RECORDS FOR THE EXERCISE below:

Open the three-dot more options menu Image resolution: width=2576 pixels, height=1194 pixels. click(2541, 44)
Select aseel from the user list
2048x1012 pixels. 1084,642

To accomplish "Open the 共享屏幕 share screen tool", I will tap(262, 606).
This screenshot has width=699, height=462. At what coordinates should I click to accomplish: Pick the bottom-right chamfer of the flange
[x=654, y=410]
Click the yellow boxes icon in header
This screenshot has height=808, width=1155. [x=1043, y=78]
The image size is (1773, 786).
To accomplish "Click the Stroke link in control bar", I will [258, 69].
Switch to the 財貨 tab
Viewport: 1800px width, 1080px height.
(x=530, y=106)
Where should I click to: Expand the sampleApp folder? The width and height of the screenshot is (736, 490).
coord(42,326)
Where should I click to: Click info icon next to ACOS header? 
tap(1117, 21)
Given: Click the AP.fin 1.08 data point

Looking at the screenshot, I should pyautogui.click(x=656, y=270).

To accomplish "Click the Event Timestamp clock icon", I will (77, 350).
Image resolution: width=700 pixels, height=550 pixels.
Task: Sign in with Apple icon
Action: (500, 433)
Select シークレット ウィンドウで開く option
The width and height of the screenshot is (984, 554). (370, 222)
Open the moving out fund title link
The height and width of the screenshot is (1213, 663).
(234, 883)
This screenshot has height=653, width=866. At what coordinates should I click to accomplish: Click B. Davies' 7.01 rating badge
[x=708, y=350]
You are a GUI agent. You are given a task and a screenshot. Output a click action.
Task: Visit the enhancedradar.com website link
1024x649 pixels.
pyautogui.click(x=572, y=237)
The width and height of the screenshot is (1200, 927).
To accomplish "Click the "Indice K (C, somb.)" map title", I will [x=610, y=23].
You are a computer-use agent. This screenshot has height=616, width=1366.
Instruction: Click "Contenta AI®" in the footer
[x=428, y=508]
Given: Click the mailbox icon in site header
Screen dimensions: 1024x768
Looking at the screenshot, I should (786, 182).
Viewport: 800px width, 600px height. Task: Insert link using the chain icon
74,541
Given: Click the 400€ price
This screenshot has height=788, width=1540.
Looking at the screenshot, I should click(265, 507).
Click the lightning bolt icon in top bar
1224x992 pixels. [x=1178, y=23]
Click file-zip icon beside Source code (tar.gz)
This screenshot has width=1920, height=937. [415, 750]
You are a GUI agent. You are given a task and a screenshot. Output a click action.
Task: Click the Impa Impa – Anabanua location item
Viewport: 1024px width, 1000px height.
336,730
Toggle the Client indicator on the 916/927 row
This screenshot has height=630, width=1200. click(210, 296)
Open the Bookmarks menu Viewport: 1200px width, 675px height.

End of RECORDS FOR THE EXERCISE.

| EXERCISE OBJECTIVE |
Return the data from the top line through the bottom line exactly.

| YOUR RESPONSE |
Open the three-dot more options menu Image resolution: width=2576 pixels, height=1194 pixels. click(2541, 44)
Select aseel from the user list
2048x1012 pixels. 1084,642

To accomplish "Open the 共享屏幕 share screen tool", I will tap(262, 606).
This screenshot has width=699, height=462. At what coordinates should I click to accomplish: Pick the bottom-right chamfer of the flange
[x=654, y=410]
Click the yellow boxes icon in header
This screenshot has height=808, width=1155. [x=1043, y=78]
The image size is (1773, 786).
To accomplish "Click the Stroke link in control bar", I will [258, 69].
Switch to the 財貨 tab
Viewport: 1800px width, 1080px height.
(x=530, y=106)
Where should I click to: Expand the sampleApp folder? The width and height of the screenshot is (736, 490).
coord(42,326)
Where should I click to: Click info icon next to ACOS header? 
tap(1117, 21)
Given: Click the AP.fin 1.08 data point

Looking at the screenshot, I should pyautogui.click(x=656, y=270).

To accomplish "Click the Event Timestamp clock icon", I will (77, 350).
Image resolution: width=700 pixels, height=550 pixels.
Task: Sign in with Apple icon
Action: (500, 433)
Select シークレット ウィンドウで開く option
The width and height of the screenshot is (984, 554). (370, 222)
Open the moving out fund title link
The height and width of the screenshot is (1213, 663).
(234, 883)
This screenshot has height=653, width=866. At what coordinates should I click to accomplish: Click B. Davies' 7.01 rating badge
[x=708, y=350]
You are a GUI agent. You are given a task and a screenshot. Output a click action.
Task: Visit the enhancedradar.com website link
1024x649 pixels.
pyautogui.click(x=572, y=237)
The width and height of the screenshot is (1200, 927).
To accomplish "Click the "Indice K (C, somb.)" map title", I will [x=610, y=23].
You are a computer-use agent. This screenshot has height=616, width=1366.
Instruction: Click "Contenta AI®" in the footer
[x=428, y=508]
Given: Click the mailbox icon in site header
Screen dimensions: 1024x768
Looking at the screenshot, I should (786, 182).
Viewport: 800px width, 600px height. Task: Insert link using the chain icon
74,541
Given: Click the 400€ price
This screenshot has height=788, width=1540.
Looking at the screenshot, I should click(265, 507).
Click the lightning bolt icon in top bar
1224x992 pixels. [x=1178, y=23]
Click file-zip icon beside Source code (tar.gz)
This screenshot has width=1920, height=937. [415, 750]
You are a GUI agent. You are given a task and a screenshot. Output a click action.
Task: Click the Impa Impa – Anabanua location item
Viewport: 1024px width, 1000px height.
336,730
Toggle the Client indicator on the 916/927 row
This screenshot has height=630, width=1200. click(210, 296)
Open the Bookmarks menu Viewport: 1200px width, 675px height.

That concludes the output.